Birmingham has over half a million of people, and its experience resembles that of Glasgow and Manchester. Formerly private corporations controlled almost everything and charged very high rates for very poor service, and the sanitary conditions were frightful. But here again municipal statesmen came to the front, the most prominent among whom was the Honorable Joseph Chamberlain, who has since been in the British government. He gave his time free and was three times elected mayor. Under his guidance the gas works were purchased of the private companies for $10,000,000. There are about two thousand men employed in connection with the gas works; they work only eight hours a day; the price of gas has been reduced to fifty-eight cents; the streets have been better lighted than ever before; and the net amount now annually turned into the city treasury, after deducting all fixed charges, is over $300,000.
The water-works were purchased of the private companies for $6,750,000. The system was greatly extended, the supply doubled and the cost to consumers very much reduced.
This city has condemned the worst section of the slums and thus acquired the ground at a cost of about $8,000,000, and upon this ground it has built modern houses which it rents, and the death rate in the section has been reduced from an average of eighty to the thousand persons down to an average of twenty, and it has now been demonstrated that in the end this property will pay for itself and thereafter go far toward defraying the annual expenses of the city.
Not going further into detail, let me say there are at present in the United Kingdom 185 municipalities that supply their inhabitants with water, with gas and electric light, and one-third of the street railway mileage of Great Britain is owned by the municipalities.
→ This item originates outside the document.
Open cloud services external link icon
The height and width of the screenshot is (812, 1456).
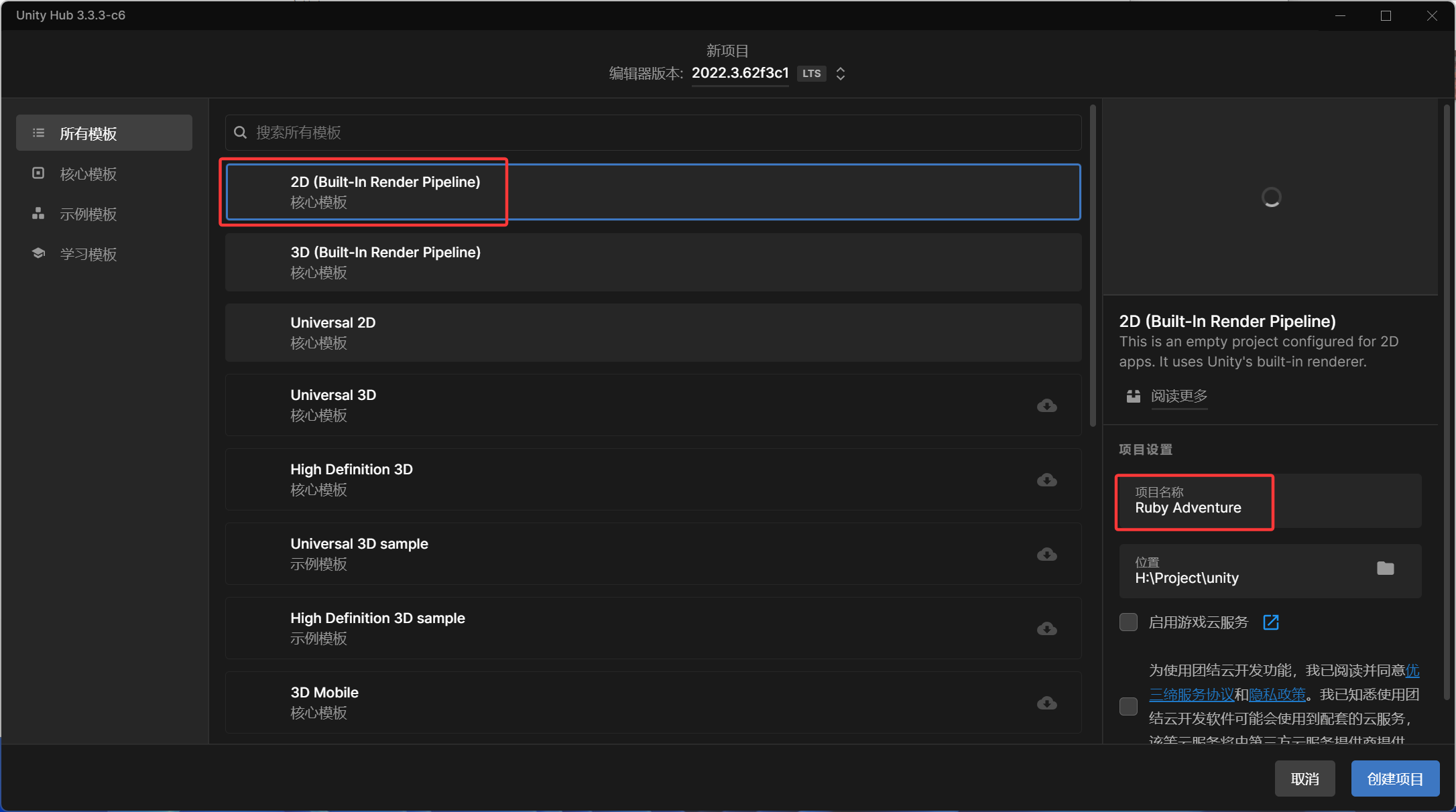[x=1270, y=622]
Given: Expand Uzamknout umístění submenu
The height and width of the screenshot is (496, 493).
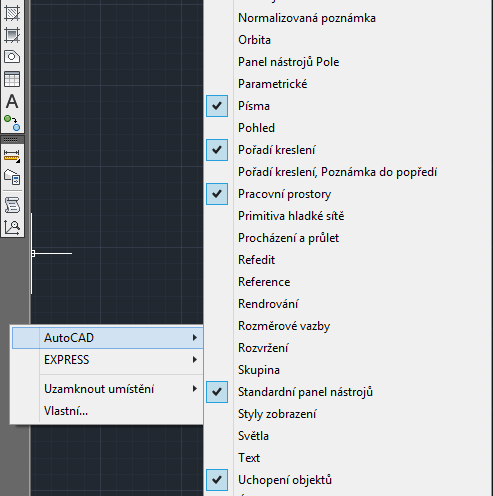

Leaving out London, it amounts to two-thirds. And in most instances in which they do not own the street railways, they have compelled the companies to grant low fares and divide profits.
While these things are taking place in Europe the private corporations in America are bribing legislatures and city councils, reducing wages, charging higher rates, and collecting dividends on millions and millions of watered stock. According to legislative investigation, the stock in the Boston Street Railroad is over half water; in New York, in Brooklyn and in Philadelphia the ratio is 4 to 1.
Every business reason applicable to the municipalities and governments of Europe is applicable here. We want as pure water, as good drainage, as cheap service as they have, and we want the same privilege of supplying ourselves as they exercise; and when it is apparent that, by acting collectively, we can do business more successfully, can serve ourselves better in every way, and can secure for the public treasury these millions which now go into the pockets of grasping individuals, have we not a right to do it? If we find that, in this manner, we can give steadiness to labor, and can elevate its standard and improve the conditions of all our people, dare we not do it? Every one of the reforms carried out in England and on the continent met with fierce opposition from the same classes that oppose them here, but the business sense and patriotic impulse of the people prevailed, and I believe, will prevail here.